+++ Textauszug +++
Allein Vivienne kommen Zweifel am Sinn ihrer Tätigkeit. Als ihr Vater stirbt,
übernimmt sie dennoch die Leitung der Expedition und führt sie mit eiserner
Entschlossenheit zu Ende.
Hartmann lässt Viviennes afrikanischen Diener Mogai zu Worte kommen, der sich
zunächst sehr schwer damit tat, seine Vorstellungen von einer weißen Frau mit
Viviennes Ansprüchen an ihn zur Deckung zu bringen. Mogais Sicht spricht das
Verständnis der Leser für die Situation der kolonisierten Bevölkerung
Schwarzafrikas an. Franz Baumann, ein Mitarbeiter des Berner Museums, schildert
die Zusammenarbeit mit den Wattenwyls sehr sachlich aus seiner Sicht. Nach zwei
Afrika-Expeditionen spielt Vivienne mit ungefähr 30 Jahren mit dem Gedanken an
eine Tätigkeit als Autorin oder Journalistin, doch aus heutiger Sicht
formuliert und verwirklicht sie keinerlei konkrete Ziele. Als Kind ihrer Zeit
liegt für sie der Gedanke an eine Art Vernunftehe näher als eine eigene
Berufstätigkeit. Vivienne lernt schließlich den erstaunlich unkomplizierten
Georg Groschen kennen und lieben, 13 Jahre älter als sie und offenbar ein
Naturtalent darin, widerspenstigen, verwilderten Frauen den Kopf zurecht zu
setzen.
+++
▶ **Aufgaben**
[1] Nenne alle Einzelpersonen, die im Textauszug mit Namen erwähnt werden.
[2] Fasse den Absatz des Textauszugs, der mit „Hartmann lässt Viviennes afrikanischen Diener“ beginnt, als Stichpunktliste zusammen und behalte dabei seine wichtigsten Fakten.
[3] Gib aus dem Textauszug die Stelle von „Allein Vivienne kommen“ bis einschließlich „Entschlossenheit zu Ende.“ Wort für Wort wieder.
Die Einträge braucht man zum Bearbeiten nicht.
+++ Einträge +++
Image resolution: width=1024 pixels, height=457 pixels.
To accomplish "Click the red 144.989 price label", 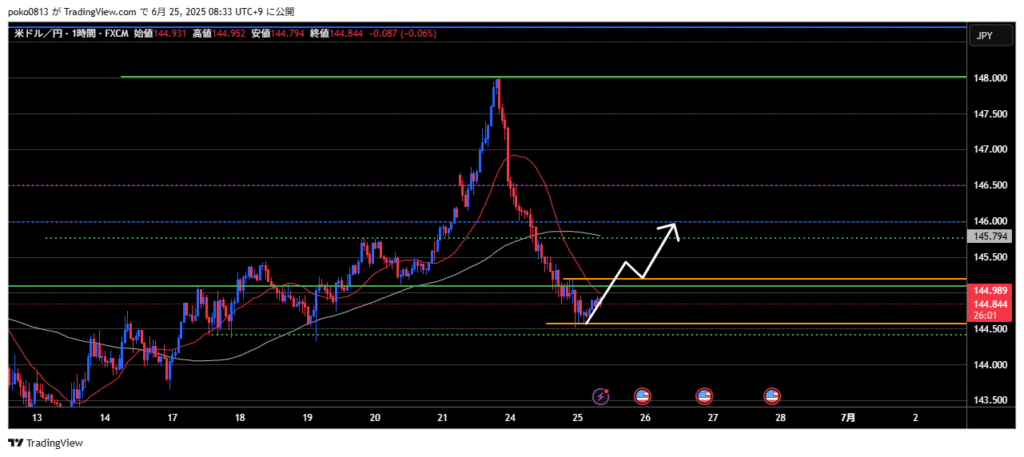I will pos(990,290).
+++
+++ Einträge +++
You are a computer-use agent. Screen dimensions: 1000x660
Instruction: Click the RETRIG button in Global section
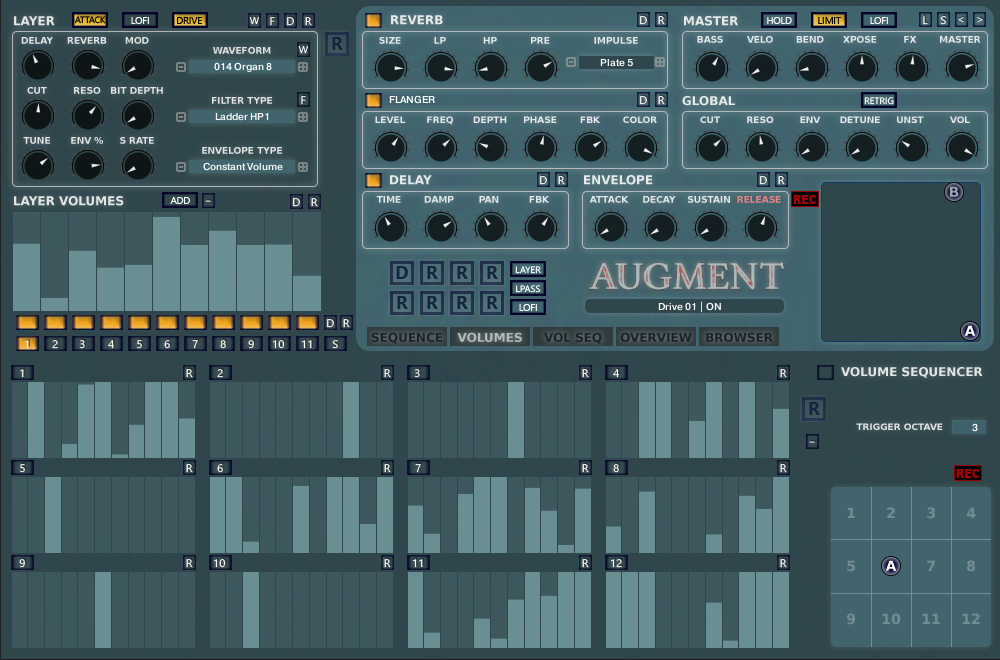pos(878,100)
+++
▶ **Vollständige Lösungen**
[1]
- Vivienne
- Hartmann
- Mogai
- Franz Baumann
- Georg Groschen

[2]
- Hartmann lässt Viviennes afrikanischen Diener Mogai zu Wort kommen.
- Mogai fiel es anfangs schwer, sein Bild von einer weißen Frau mit Viviennes Ansprüchen an ihn zu vereinbaren.
- Seine Sicht weckt beim Leser Verständnis für die kolonisierte Bevölkerung Schwarzafrikas.
- Franz Baumann, Mitarbeiter des Berner Museums, schildert die Zusammenarbeit mit den Wattenwyls sachlich.
- Nach zwei Afrika-Expeditionen denkt Vivienne mit etwa 30 Jahren an eine Tätigkeit als Autorin oder Journalistin.
- Konkrete Ziele formuliert oder verwirklicht sie jedoch nicht.
- Als Kind ihrer Zeit liegt ihr eine Vernunftehe näher als ein eigener Beruf.
- Sie verliebt sich in den unkomplizierten, 13 Jahre älteren Georg Groschen.

[3]
Allein Vivienne kommen Zweifel am Sinn ihrer Tätigkeit. Als ihr Vater stirbt,
übernimmt sie dennoch die Leitung der Expedition und führt sie mit eiserner
Entschlossenheit zu Ende.